‘Colossal’, ‘Graduation’, ‘The Transfiguration’
The 2016 slate of modest, festival-driven titles captured a moment when indie cinema still carved out space for strange hybrids and quiet provocations. Years later the films remain touchstones for viewers who caught them on the circuit or hunted down the eventual streaming drops. Their themes of control, identity, and moral compromise have held up without needing fresh spin.
Streaming and Availability Update
Colossal landed on Netflix in early 2026, giving Anne Hathaway’s kaiju allegory a second life for audiences who missed the brief theatrical window. Graduation and The Transfiguration circulate on arthouse VOD platforms, while All These Sleepless Nights pops up on specialty documentary channels. The shift from limited runs to on-demand access has widened the reach without changing the films themselves.
Director Career Trajectories Since 2016
Cristian Mungiu announced his English-language debut Fjord in late 2025, extending the austere moral inquiries he sharpened on Graduation. Nacho Vigalondo has continued genre experiments in interviews, keeping the playful monster logic of Colossal alive in smaller projects. Michael O’Shea and Michal Marczak have stayed lower-profile, each returning to intimate character work rather than chasing wider commercial swings.
Enduring Critical Reception
Colossal holds an 82 percent approval rating on Rotten Tomatoes and a 70 Metacritic score as of 2026, with praise still centering on Hathaway’s layered lead turn. Graduation sits at 95 percent on Rotten Tomatoes, its steady climb reflecting consistent admiration for Mungiu’s precise dissection of compromise. The Transfiguration and All These Sleepless Nights maintain smaller but loyal followings, cited often in roundups of overlooked festival titles.
Themes in Contemporary Context
Colossal’s commentary on male privilege and the monsters people carry continues to surface in discussions of genre subversion. Graduation’s portrait of corruption and family pressure still resonates in Romanian cinema conversations about systemic erosion. The Transfiguration’s quiet vampire coming-of-age story and All These Sleepless Nights’ hybrid snapshot of Warsaw youth remain reference points for filmmakers exploring identity through stylized realism.
Colossal opens with Gloria, an online writer whose drinking spirals out of control in New York. After another messy night, her boyfriend evicts her and she retreats to her sleepy hometown. There she discovers that under very specific conditions she can project herself into a towering creature that rampages through Seoul. Director Nacho Vigalondo balances the absurdity with grounded emotional stakes, turning what could read as a gimmick into a study of accountability and power. Anne Hathaway and Jason Sudeikis anchor the tone, letting the metaphor about control and masculinity land without overstatement. The film now streams on Netflix, where its 82 percent Rotten Tomatoes and 70 Metacritic scores continue to draw fresh viewers.
All These Sleepless Nights follows two young Polish men navigating Warsaw nights that blur documentary observation with staged moments. Michal Marczak captures the drift of post-communist youth culture through late parties, tentative romances, and the city’s own slow transformation.
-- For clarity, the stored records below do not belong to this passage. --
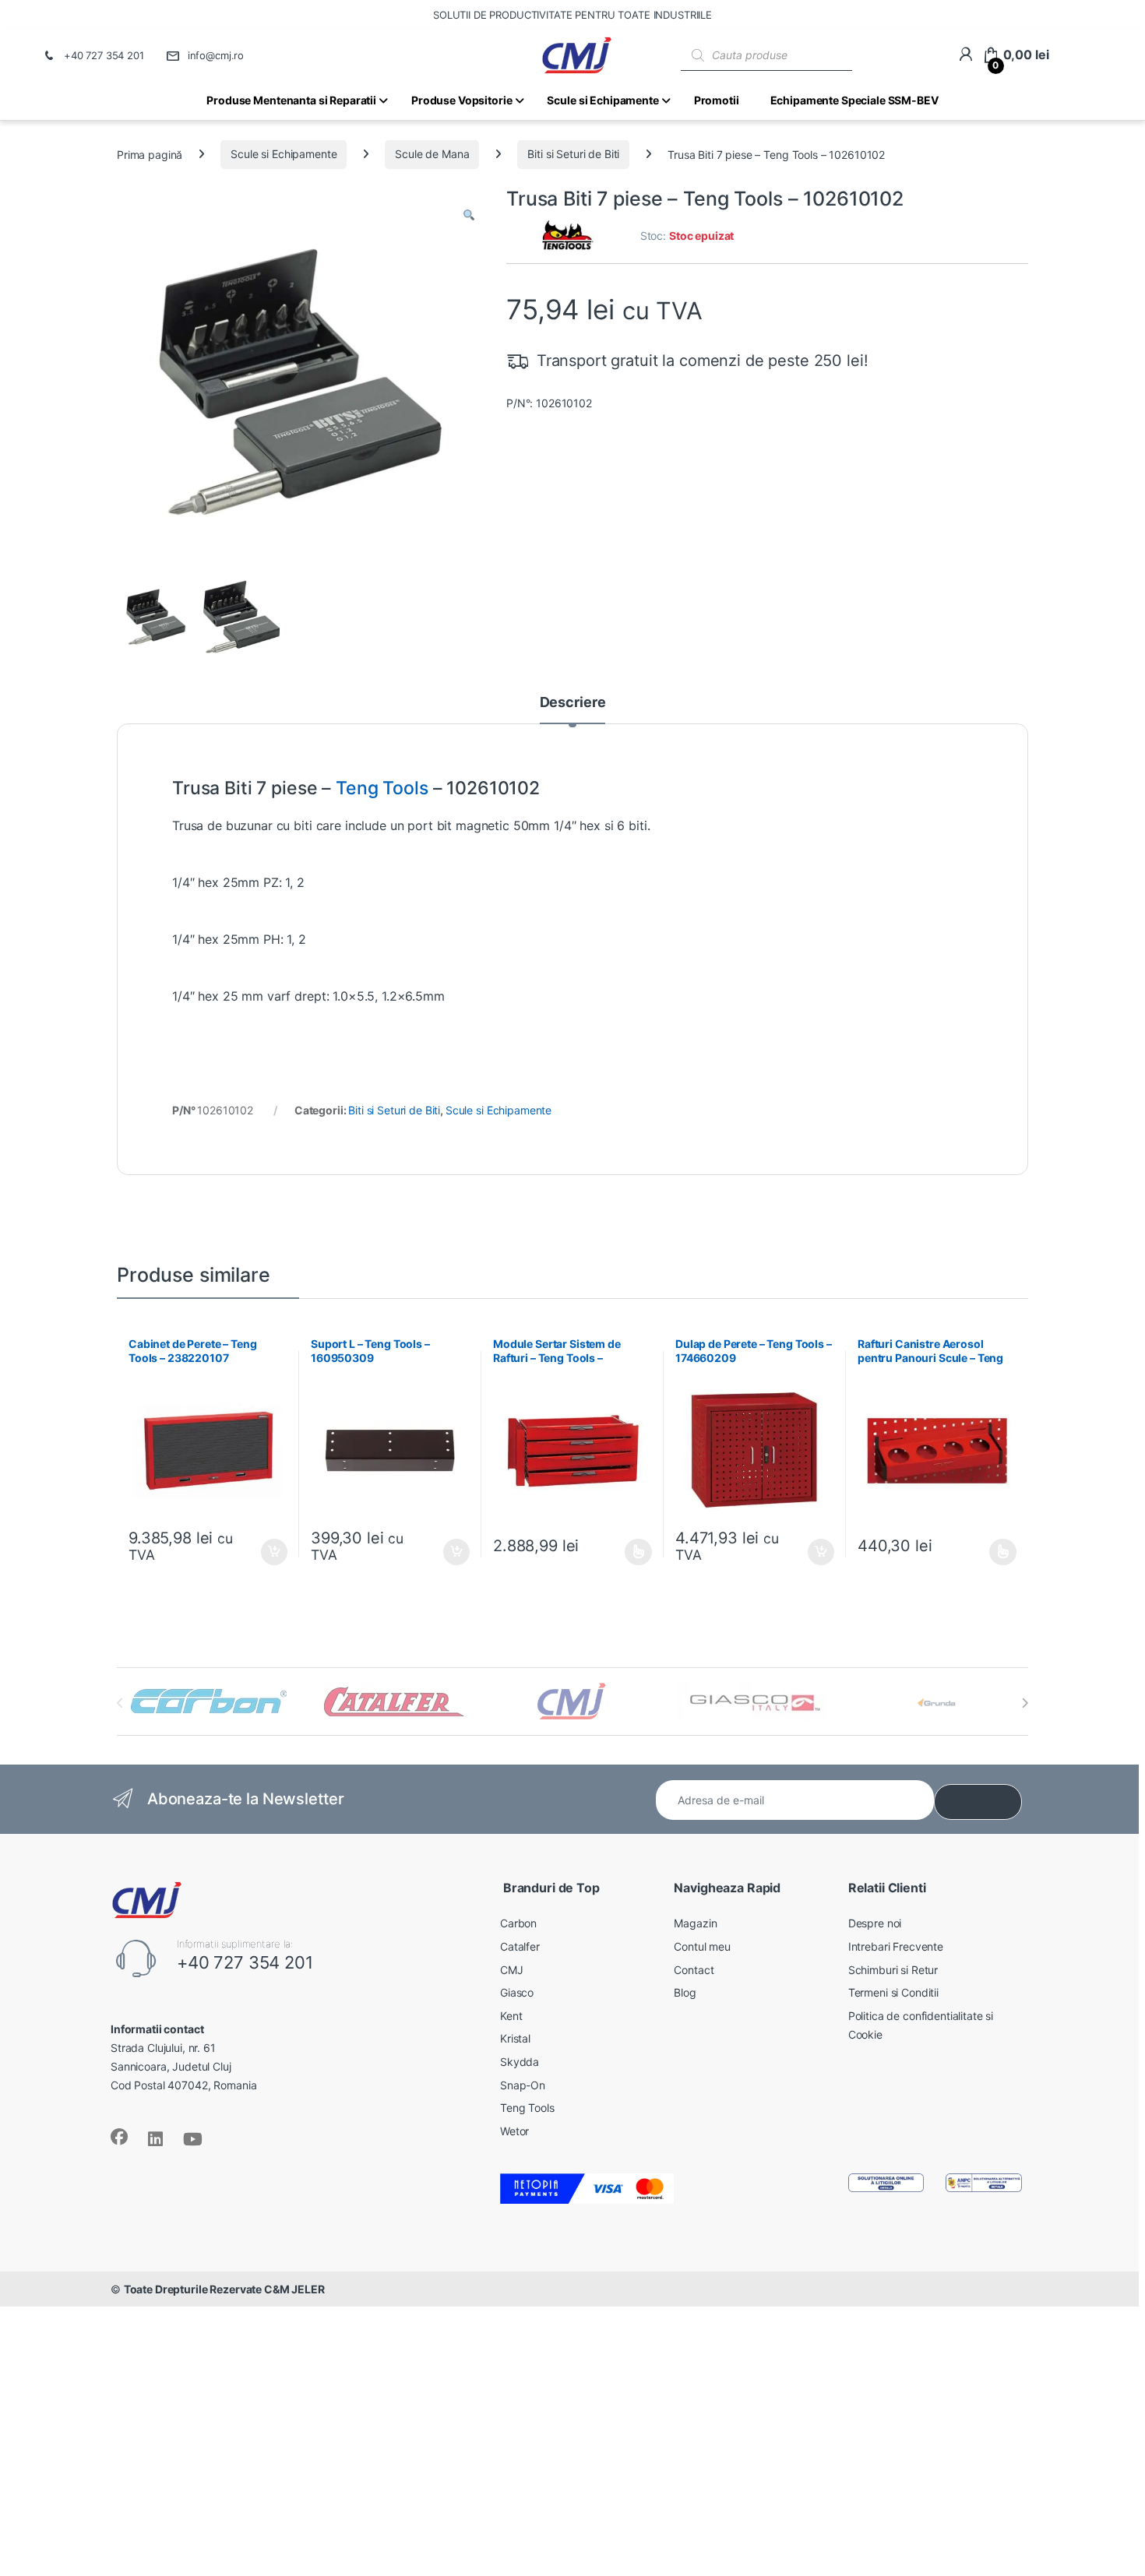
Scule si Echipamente (283, 153)
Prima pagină (149, 153)
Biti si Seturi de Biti (573, 153)
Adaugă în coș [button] (267, 1552)
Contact (693, 1969)
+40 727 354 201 (104, 55)
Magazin (695, 1923)
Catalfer (520, 1946)
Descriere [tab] (573, 702)
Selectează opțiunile (624, 1552)
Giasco (517, 1992)
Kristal (515, 2038)
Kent (511, 2015)
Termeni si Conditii (893, 1992)
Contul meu (702, 1946)
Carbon (518, 1923)
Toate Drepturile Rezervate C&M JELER (224, 2289)
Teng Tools (382, 788)
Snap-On (522, 2085)
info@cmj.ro (216, 55)
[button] (469, 215)
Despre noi (875, 1923)
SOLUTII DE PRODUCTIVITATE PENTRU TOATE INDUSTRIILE (572, 15)
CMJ (511, 1969)
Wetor (514, 2131)
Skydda (519, 2061)
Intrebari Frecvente (895, 1946)
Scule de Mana (432, 153)
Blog (685, 1992)
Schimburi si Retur (893, 1969)
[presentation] (1024, 1703)
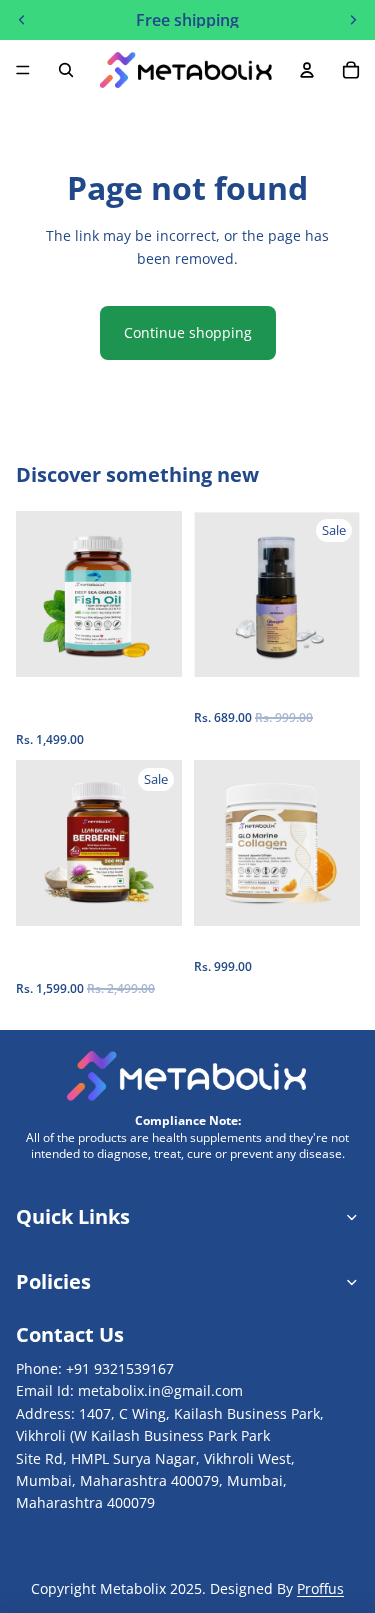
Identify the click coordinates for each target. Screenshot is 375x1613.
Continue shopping (188, 332)
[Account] (307, 70)
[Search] (66, 70)
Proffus (320, 1588)
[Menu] (23, 70)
The hybrid approach keeps the energy intimate rather than didactic, preserving a sense of lived-in immediacy even a decade later.
Graduation tracks a Romanian doctor whose daughter faces a crucial exam after an assault threatens her future. Cristian Mungiu builds quiet dread around the small bribes and ethical shortcuts required to secure her place at university. The film shared the Best Director prize at Cannes in 2016 and still sits at 95 percent on Rotten Tomatoes. Mungiu’s announced English-language project Fjord signals he intends to carry the same clinical gaze into new territory.
The Transfiguration introduces a Bronx teenager obsessed with vampire lore who begins to suspect his own impulses may cross into something darker. Michael O’Shea’s debut screened in Cannes Un Certain Regard and earned an Independent Spirit nomination, marking it as a modest but precise addition to urban vampire cinema. The story keeps its focus on loneliness and ritual rather than spectacle, letting the coming-of-age thread emerge through restraint.
Together the four films illustrate how 2016 festival fare could mix high-concept hooks with grounded social observation. Their continued availability and stable critical numbers suggest the themes of control, morality, and reinvention still find new audiences without requiring updated packaging.